Pourtant, dans la première partie du projet de loi, il n'est question que de la suppression des écarts de rémunération, alors qu'il ne devrait plus y en avoir, au vu des législations en vigueur. Mais, aujourd'hui encore, certaines entreprises ne savent même pas qu'il existe des textes en ce sens, en tout cas elles font comme s'ils n'existaient pas !
Comme l'ont rappelé Mme Gautier et Mme Printz, le sondage réalisé à la demande de la délégation aux droits des femmes et à l'égalité des chances entre les hommes et les femmes indique que 72 % des entreprises interrogées n'ont jamais organisé la négociation spécifique et obligatoire prévue par le code du travail et que, dans 60 % d'entre elles, le rapport de situation comparée n'a jamais été établi depuis 2002.
Par ailleurs, les négociations spécifiques sur l'égalité professionnelle ont davantage lieu au niveau de la branche, plus favorable à l'exercice de la négociation collective, qu'au niveau de l'entreprise. Interrogées sur l'intégration du thème de l'égalité professionnelle dans les négociations obligatoires déjà existantes, environ la moitié des entreprises ont répondu qu'elles l'ont inclus, manifestant ainsi leur réticence à la négociation spécifique, plus lourde à conduire.
C'est la raison pour laquelle un bilan rapide est nécessaire.
Je terminerai sur deux points qui ne me semblent pas davantage aller dans le sens d'une avancée des droits des salariées ?
Tout d'abord, fixer un objectif à cinq ans, c'est finalement accepter qu'il faille un quart de siècle pour donner aux femmes leur dû, puisque la loi Roudy remonte à 1983. Et je ne parle pas du préambule de la Constitution de 1946, auquel vous vous êtes référé, madame la ministre, qui prévoit déjà ceci : « La loi garantit à la femme, dans tous les domaines, des droits égaux à ceux de l'homme. » !
Ensuite, comme le précise Mme Gautier dans son rapport pour la délégation aux droits des femmes et à l'égalité des chances entre les hommes et les femmes, la fixation d'objectifs chiffrés est un élément primordial des stratégies de réduction des disparités. Or on s'aperçoit que, dans ce texte, rien n'est chiffré. Mme Sittler a même manifesté le souhait, au cours d'une réunion de la délégation, de fixer un objectif de rééquilibrage, par exemple pour l'article 13 bis nouveau, en évitant d'introduire un indicateur chiffré !
Pour ma part, j'aurais préféré des objectifs chiffrés véritablement ambitieux et contraignants pour les entreprises.
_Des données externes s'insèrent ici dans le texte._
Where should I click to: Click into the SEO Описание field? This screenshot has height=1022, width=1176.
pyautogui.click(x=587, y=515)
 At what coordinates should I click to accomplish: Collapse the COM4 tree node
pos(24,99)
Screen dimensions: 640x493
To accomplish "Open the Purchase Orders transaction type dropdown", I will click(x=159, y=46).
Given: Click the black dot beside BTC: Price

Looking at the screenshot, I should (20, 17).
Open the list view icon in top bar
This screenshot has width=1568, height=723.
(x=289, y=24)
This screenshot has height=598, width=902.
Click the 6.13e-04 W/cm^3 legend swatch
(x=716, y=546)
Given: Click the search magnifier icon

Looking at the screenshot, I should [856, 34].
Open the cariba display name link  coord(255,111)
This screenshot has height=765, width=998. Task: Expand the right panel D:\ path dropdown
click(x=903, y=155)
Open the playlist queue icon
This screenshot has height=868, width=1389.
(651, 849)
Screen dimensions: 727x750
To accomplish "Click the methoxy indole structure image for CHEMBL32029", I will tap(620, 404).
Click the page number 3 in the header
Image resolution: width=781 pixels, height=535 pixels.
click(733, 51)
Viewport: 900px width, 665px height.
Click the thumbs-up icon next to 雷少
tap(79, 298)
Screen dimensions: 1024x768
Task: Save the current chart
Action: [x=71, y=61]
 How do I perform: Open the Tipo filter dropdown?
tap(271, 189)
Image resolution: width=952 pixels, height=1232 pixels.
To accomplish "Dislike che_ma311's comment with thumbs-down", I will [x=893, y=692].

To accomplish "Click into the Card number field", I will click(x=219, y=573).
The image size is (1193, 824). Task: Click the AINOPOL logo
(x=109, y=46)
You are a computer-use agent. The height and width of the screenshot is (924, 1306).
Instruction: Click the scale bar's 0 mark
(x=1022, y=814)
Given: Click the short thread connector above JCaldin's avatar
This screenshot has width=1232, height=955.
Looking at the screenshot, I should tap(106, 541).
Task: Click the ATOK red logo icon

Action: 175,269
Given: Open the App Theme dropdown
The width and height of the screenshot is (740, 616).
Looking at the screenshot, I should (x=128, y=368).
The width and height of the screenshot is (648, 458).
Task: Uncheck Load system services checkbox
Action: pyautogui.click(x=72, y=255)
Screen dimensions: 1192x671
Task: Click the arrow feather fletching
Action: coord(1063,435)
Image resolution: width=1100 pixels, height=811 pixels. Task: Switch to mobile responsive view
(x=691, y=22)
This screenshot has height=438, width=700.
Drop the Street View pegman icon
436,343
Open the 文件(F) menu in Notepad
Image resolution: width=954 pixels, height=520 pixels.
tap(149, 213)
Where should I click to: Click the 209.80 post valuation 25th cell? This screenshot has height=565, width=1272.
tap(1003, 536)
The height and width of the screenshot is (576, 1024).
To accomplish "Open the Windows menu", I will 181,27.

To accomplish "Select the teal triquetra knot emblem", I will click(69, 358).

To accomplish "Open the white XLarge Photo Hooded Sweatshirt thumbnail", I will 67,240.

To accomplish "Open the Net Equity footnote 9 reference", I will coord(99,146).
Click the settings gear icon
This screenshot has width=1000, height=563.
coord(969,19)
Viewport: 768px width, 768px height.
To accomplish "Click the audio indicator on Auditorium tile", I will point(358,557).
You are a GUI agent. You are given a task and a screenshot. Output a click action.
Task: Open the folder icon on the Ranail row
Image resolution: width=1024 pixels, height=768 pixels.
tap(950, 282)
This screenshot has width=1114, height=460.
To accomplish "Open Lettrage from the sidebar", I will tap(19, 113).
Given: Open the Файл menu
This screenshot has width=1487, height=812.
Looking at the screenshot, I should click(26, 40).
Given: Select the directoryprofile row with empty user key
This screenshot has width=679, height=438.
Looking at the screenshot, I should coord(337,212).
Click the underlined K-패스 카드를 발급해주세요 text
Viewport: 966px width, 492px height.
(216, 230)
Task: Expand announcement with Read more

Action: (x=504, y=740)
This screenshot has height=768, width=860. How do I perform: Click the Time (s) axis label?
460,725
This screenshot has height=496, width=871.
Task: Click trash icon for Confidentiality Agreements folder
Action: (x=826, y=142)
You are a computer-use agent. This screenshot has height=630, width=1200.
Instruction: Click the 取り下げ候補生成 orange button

Après ces premières précisions, je veux indiquer ici que je ne partage pas l'avis rendu au nom de la délégation. Si, au cours de la réunion de cette dernière, ma collègue et amie Hélène Luc et moi-même avons donné acte à la présidente de son rapport, nous n'avons pas approuvé ce texte, sur lequel je suis très réservée, parce que je connais particulièrement la situation des femmes dans les entreprises pour avoir travaillé au sein de l'une d'entre elles pendant vingt ans et pour avoir défendu plus d'une salariée, toujours dans des situations difficiles.
Mon vote dépendra du sort réservé aux amendements déposés par mon groupe. Pour l'heure, j'oscille entre l'abstention ou le vote contre, car ce texte comporte à mes yeux plus de lacunes que d'avancées.